◆ Source data:
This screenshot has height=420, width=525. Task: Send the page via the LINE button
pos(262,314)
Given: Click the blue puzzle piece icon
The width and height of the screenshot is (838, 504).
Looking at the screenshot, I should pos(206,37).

---

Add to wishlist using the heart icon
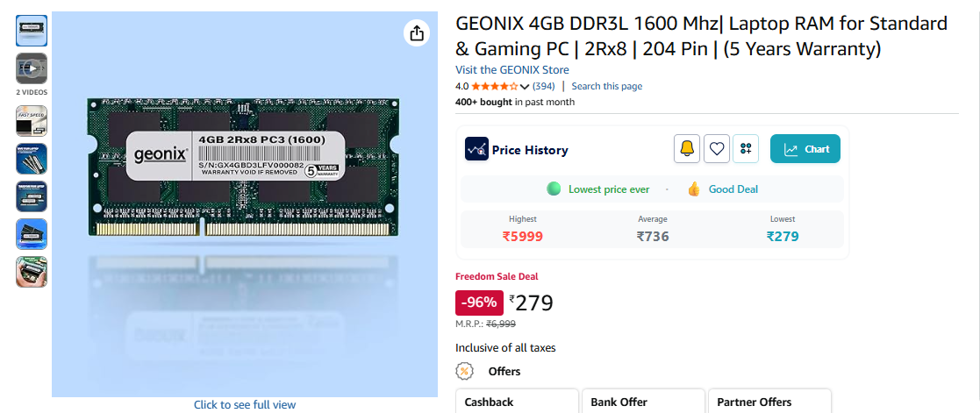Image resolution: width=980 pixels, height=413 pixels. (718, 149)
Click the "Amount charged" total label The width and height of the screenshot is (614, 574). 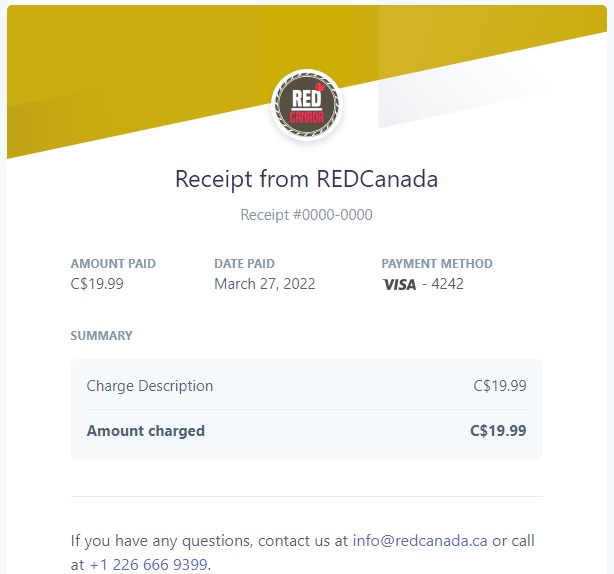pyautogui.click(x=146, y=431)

...

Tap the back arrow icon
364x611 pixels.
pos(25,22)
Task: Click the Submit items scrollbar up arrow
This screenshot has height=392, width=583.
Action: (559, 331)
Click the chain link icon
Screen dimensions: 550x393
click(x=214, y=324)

◆ Instructions to follow: A single number is the answer: how many lines in the records above contain the word "arrow".

◆ Expected answer: 2